Sustainable Urban Livelihoods and Marketplace Social Capital: Crisis and Strategy in Petty Trade
Why this work is in the frame
A frame that forgets how it found something cannot be audited. These are the routes that admitted this work.
Bibliographic record
Abstract
Urban growth has been accompanied by the development of bimodal labour markets and increasing inequalities in both North and South. In Southern cities, many of the poor have turned to the informal sector, in particular to street trade. This has resulted in a multiplicity of urban conflicts and has led to pressure on urban managers to undertake formalisation, for which an increasingly developmental approach has been advocated. Nevertheless, for traders, the formalisation of street trade has very uneven outcomes. The starting-point for this article is the premise that not enough is known about the social fabric upon which trading careers depend.
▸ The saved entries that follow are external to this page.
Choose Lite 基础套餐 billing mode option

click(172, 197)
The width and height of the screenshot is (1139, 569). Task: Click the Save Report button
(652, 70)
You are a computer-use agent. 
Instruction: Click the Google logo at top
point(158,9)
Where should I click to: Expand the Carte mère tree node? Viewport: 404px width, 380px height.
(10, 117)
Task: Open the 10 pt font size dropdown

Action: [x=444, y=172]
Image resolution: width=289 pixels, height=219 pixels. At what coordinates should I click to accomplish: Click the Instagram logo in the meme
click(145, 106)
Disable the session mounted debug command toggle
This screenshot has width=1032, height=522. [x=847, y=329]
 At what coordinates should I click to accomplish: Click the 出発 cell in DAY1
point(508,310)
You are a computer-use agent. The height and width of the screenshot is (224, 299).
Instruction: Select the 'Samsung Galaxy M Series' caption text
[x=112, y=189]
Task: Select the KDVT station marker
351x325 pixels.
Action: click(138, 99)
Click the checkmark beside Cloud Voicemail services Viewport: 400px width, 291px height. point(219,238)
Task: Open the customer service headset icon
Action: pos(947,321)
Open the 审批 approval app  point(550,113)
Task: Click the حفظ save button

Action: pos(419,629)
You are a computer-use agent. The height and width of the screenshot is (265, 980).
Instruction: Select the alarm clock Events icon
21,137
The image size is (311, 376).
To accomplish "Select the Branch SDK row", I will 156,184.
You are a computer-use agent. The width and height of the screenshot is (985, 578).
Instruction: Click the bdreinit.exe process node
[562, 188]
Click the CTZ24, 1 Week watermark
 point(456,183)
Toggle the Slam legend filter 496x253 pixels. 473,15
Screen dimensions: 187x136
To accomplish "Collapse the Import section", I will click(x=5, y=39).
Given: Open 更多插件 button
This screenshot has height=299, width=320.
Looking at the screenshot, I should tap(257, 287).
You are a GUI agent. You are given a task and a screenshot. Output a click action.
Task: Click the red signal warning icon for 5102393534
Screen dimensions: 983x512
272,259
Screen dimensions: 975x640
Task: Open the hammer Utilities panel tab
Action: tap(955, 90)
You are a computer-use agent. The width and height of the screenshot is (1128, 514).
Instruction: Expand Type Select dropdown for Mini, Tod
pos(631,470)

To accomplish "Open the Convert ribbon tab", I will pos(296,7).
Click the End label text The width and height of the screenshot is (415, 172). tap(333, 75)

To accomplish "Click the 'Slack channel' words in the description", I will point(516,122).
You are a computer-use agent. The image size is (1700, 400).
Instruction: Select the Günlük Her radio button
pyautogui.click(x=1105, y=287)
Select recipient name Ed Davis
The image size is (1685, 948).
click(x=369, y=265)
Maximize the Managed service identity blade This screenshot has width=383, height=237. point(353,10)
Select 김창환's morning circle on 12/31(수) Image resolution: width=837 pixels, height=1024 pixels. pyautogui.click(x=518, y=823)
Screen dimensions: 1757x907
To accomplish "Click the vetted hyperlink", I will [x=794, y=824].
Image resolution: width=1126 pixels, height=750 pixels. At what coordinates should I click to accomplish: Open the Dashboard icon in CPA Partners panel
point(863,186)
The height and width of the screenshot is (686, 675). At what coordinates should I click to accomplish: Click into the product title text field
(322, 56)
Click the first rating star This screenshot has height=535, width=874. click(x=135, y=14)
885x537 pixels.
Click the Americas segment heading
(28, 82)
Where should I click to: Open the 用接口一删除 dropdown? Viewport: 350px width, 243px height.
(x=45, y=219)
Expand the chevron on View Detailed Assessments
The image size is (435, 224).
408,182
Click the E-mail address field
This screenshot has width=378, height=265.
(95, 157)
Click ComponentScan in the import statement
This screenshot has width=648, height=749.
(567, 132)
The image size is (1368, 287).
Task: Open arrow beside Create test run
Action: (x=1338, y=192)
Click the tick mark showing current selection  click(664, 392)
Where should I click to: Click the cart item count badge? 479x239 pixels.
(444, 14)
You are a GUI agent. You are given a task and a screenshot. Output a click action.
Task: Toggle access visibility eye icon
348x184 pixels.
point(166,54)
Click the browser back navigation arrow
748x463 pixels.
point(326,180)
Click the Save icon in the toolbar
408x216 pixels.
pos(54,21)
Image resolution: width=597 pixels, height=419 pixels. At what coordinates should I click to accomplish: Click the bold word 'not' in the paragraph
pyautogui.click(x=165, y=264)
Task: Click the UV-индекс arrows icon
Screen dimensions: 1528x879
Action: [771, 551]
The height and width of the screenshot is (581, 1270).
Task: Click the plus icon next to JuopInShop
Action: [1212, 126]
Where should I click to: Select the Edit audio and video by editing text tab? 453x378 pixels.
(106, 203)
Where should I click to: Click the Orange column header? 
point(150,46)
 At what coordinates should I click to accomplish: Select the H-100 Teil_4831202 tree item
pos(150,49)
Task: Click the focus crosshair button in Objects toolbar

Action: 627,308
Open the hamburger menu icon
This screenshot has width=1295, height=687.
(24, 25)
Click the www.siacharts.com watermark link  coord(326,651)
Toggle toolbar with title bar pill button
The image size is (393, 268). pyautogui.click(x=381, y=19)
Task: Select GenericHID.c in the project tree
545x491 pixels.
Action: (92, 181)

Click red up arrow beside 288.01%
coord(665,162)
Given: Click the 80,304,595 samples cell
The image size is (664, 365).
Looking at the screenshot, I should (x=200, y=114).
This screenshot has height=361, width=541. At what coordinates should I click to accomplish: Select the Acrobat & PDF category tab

Adopting sustainable livelihoods as a conceptual framework and drawing on social capital theory, four questions are addressed. How do trading careers survive over time? Are there differences in the survival strategies for which social capital is employed among traders operating in different political, cultural and socioeconomic contexts? In the new processes of urbanisation, are the old relationships on which social capital is based, simply lost in the new, or are traditional networks and structures adapted? Finally, what policy conclusions should be drawn to inform urban management practices as they relate to trade formalisation? The primary findings are that marketplace social capital is increasingly important to traders' economic capital. However, inherited ties, although they diminish in importance, continue to be valuable and often serve as the basis for the development of contingent ties. Implications are discussed for urban management and planning practice, for planning theory and for social capital theory.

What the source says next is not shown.